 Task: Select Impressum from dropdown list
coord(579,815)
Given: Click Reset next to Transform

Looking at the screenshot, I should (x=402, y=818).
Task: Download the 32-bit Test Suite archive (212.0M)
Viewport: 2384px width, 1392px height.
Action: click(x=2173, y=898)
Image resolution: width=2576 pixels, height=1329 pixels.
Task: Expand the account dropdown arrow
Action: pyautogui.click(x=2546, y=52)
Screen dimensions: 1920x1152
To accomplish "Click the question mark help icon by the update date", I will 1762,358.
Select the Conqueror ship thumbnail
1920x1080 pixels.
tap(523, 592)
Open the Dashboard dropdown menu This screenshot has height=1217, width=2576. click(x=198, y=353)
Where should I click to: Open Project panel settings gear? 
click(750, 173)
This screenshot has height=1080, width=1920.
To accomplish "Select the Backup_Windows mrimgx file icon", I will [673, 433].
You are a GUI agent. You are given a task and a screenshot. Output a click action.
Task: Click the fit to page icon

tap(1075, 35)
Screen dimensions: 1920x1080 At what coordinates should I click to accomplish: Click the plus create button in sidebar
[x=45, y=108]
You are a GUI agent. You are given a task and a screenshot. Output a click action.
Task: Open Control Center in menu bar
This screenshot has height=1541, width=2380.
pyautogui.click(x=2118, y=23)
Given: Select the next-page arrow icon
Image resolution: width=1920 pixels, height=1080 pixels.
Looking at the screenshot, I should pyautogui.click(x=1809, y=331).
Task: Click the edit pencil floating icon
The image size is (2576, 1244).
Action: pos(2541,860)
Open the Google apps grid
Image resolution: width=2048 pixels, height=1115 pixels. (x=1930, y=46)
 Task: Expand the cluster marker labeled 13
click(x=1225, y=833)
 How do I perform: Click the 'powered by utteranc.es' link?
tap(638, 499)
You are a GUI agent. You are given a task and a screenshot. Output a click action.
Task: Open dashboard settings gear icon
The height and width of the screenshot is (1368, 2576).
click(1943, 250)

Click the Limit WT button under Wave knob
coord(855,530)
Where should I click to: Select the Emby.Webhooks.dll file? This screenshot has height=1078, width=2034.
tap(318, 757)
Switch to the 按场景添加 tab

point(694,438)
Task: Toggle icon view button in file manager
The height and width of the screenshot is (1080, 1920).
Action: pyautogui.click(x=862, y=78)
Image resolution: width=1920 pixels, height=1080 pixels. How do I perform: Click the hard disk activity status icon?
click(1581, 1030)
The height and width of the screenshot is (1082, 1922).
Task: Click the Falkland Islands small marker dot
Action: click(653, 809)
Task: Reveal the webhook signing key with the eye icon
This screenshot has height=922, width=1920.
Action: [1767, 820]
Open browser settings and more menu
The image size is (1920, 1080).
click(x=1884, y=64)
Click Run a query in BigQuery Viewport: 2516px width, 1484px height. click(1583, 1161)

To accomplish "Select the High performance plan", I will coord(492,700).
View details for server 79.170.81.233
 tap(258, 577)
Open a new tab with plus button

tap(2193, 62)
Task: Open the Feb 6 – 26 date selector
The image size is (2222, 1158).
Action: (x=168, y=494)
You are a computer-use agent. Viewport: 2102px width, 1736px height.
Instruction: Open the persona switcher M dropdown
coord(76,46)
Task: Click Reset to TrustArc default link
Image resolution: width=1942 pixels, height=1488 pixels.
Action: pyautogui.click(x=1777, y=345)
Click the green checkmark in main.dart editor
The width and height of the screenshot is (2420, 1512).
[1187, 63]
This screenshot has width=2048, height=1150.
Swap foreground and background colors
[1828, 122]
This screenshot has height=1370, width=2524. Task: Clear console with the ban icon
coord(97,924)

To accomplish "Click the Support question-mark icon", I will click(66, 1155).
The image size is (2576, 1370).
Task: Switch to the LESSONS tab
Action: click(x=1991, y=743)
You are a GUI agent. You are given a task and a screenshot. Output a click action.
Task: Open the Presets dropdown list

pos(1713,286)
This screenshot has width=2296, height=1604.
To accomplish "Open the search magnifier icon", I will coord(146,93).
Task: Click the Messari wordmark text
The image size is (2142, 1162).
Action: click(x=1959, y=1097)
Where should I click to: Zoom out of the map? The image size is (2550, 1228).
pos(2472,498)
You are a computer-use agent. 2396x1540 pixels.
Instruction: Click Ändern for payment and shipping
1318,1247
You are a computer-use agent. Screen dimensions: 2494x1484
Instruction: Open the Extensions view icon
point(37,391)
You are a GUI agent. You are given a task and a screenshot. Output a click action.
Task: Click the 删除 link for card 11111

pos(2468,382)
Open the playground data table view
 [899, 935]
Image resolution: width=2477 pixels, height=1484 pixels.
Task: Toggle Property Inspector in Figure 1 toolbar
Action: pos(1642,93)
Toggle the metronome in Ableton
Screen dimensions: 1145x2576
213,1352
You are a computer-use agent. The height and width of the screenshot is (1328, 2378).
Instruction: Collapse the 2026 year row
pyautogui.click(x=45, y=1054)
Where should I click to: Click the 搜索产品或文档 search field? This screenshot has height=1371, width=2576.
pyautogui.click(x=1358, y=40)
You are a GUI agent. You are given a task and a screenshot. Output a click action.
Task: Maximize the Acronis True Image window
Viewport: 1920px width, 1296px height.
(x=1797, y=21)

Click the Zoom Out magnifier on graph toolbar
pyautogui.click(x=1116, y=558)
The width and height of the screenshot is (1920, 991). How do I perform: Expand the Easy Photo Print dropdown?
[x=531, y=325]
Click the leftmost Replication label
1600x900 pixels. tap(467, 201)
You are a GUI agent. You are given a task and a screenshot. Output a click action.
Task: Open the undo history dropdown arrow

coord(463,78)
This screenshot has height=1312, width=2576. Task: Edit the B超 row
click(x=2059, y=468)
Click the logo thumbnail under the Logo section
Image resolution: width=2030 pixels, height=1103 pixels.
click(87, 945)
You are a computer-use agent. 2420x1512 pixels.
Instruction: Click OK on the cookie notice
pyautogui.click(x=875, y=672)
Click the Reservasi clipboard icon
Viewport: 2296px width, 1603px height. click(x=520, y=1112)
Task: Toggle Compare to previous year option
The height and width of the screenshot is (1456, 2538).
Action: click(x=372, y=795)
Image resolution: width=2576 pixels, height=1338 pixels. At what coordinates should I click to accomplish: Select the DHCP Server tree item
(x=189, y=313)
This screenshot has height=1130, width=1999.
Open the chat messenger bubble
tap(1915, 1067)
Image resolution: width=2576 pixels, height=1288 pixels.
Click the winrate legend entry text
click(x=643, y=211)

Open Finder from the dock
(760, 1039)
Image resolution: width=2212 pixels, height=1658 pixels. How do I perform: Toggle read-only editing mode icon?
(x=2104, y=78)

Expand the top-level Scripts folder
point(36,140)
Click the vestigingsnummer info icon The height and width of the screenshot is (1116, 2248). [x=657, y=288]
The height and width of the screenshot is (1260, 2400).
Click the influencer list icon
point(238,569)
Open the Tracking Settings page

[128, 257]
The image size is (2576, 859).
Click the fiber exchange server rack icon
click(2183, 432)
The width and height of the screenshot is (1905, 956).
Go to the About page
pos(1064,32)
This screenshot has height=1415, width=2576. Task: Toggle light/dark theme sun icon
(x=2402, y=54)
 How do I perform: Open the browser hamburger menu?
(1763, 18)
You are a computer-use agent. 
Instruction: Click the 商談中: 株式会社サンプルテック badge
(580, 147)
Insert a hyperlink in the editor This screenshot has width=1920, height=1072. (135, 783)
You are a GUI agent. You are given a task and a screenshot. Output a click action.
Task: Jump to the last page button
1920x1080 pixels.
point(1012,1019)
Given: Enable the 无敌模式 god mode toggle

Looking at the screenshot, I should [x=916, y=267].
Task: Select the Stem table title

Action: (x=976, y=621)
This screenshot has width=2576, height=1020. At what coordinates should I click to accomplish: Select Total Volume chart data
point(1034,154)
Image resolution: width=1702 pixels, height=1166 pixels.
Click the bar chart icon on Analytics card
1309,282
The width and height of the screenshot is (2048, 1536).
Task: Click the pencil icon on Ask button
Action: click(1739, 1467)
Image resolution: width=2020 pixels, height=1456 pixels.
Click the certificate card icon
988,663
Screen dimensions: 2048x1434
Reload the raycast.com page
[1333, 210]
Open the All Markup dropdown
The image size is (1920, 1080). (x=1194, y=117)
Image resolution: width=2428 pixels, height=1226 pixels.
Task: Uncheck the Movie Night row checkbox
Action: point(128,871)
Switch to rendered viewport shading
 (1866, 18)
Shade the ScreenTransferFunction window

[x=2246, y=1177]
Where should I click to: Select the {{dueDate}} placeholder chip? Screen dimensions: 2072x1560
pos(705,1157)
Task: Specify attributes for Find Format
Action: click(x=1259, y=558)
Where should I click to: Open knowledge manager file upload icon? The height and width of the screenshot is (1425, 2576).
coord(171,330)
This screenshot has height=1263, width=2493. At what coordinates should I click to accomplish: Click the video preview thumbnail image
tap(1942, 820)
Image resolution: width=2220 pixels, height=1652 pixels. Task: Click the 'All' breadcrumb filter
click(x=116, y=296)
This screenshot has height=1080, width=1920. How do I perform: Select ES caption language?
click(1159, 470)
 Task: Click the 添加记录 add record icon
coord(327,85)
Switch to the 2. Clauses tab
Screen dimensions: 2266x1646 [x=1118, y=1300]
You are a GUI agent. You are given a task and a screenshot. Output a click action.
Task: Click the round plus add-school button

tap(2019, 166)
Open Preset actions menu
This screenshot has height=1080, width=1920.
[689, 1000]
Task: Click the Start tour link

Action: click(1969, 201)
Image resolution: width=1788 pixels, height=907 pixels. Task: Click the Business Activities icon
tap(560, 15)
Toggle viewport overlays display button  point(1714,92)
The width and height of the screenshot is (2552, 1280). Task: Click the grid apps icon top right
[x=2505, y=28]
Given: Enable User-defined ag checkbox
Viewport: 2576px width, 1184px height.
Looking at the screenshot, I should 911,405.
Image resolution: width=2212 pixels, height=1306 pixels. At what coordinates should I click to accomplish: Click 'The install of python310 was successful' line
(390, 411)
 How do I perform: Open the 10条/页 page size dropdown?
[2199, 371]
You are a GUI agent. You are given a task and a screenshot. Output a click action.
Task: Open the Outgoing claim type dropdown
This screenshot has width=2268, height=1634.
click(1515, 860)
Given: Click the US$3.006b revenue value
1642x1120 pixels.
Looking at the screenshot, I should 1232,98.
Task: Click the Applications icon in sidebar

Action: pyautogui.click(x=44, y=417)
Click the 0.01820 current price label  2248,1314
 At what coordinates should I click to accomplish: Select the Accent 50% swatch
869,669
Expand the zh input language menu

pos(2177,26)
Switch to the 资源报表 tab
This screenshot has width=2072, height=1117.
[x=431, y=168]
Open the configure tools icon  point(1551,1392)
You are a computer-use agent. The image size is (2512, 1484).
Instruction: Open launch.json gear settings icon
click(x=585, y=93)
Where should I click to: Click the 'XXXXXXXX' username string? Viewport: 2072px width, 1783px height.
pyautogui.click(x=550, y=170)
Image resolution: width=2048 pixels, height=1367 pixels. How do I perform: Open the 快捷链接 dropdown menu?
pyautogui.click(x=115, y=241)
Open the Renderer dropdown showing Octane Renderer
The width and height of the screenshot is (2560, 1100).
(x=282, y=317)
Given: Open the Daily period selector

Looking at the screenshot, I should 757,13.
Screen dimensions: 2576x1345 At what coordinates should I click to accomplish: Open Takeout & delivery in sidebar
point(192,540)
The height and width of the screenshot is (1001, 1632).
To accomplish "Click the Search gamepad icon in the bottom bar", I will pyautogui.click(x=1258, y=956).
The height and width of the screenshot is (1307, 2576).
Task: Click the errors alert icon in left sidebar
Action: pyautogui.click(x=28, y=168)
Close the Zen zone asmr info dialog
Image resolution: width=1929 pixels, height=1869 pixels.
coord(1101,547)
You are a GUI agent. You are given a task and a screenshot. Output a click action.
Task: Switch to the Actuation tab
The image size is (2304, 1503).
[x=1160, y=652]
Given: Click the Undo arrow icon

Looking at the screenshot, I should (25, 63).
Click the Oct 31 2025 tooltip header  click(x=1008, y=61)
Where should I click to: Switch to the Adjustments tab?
:::
_ABOUT THIS TASK_
Filter the listing for the word "info" and copy each line that has it.

_RESULT OF THE EXERCISE_
Click the vestigingsnummer info icon The height and width of the screenshot is (1116, 2248). [x=657, y=288]
Close the Zen zone asmr info dialog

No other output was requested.